Current processing techniques used to create ceramic armor are limited by how engineers can combine materials into a stronger composite material.
“For ceramics, that’s a bit of a challenge because with you can’t really do what a one-step additive manufacturing process like you could if a metal or a polymer,” Vargas-Gonzalez said. “We see this as a next avenue for armor because we’re going to be able to, in theory, design armor in a way that we can attach multiple materials together into a single armor plate, and be able to provide ways for the armor to perform better than it can be just based on one material alone.”
Hard ceramic materials defeat kinetic energy projectiles by shattering them into pieces and decreasing the projectile’s penetration ability, he said.
“You have ceramic armors processed typically right now with dry powder and with hot pressing or sintering — we’re able to get really good properties and what I mean by those properties I mean really high theoretical density,” Vargas-Gonzalez said. “These particles are able to sinter well and you’re getting something that’s about 99 to 100 percent fully dense because porosity is one of the main deficiencies of ceramic armor when it comes to being able to withstand threats.”
“I think that the main thing that sets my design apart from other additive manufacturing and specifically direct ink writing setups is that I can extrude multiple materials out of a single nozzle and I can also extrude any ratio of this material,” he said.
Pelz said he came up with the concept during his undergraduate studies at the Colorado School of Mines.
“I started working on this project to create next-generation antennas with graded structures and then transitioned into using armor ceramic materials such as boron carbide and silicon carbide and trying to produce parts that had a gradient or internal structures impossible to produce with traditional ceramic forming techniques,” Pelz said.
He hopes to take his work with back to the University of California at San Diego this fall where he will continue to collaborate with Army researchers on the project.
“I hope to use this system that I’ve designed, as well as the processing of creating these armor ceramics and creating armor ceramic composites to develop both next-generation armor, but also apply it to various other fields such as a biomedical implant,” he said. “You could use this same system to produce ceramic implants for say a hip replacement or a knee replacement you could produce the ball that would be put into that that hip joint to actually produce those parts.

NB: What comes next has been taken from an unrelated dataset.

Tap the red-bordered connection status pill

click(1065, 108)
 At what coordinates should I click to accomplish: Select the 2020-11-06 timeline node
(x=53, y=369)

And so this system gives the ability to produce graded parts — composite ceramic parts — for really any application with any material.
The freedom to easily test ideas in additive manufacturing appeals to Pelz, he said.
“I think the freedom to really explore your ideas and do rapid iterations through your various prototypes allows you to very quickly narrow down your ideas and kind of develop a new piece of equipment or a new technology that might take months or years using traditional subtractive manufacturing processes,” he said. “3-D printing and additive manufacturing generally gives someone the ability to really design and create anything they want. It’s a very quick process from thinking up a design, modeling that design and actually producing that design.”
Additive manufacturing offers great potential, Vargas-Gonzalez said.
“For us, there’s a limitless amount of design space that we could probably open up because of additive manufacturing,” he said. “One of our biggest challenges is being able to make the materials that are going to give us the right properties.”
Pelz said that is one of his motivating factors.
“I think that supporting our Soldiers is of utmost importance and I think they’re carrying so much weight that a small reduction in weight anywhere in their package will allow them to go farther and do more for our nation,” he said.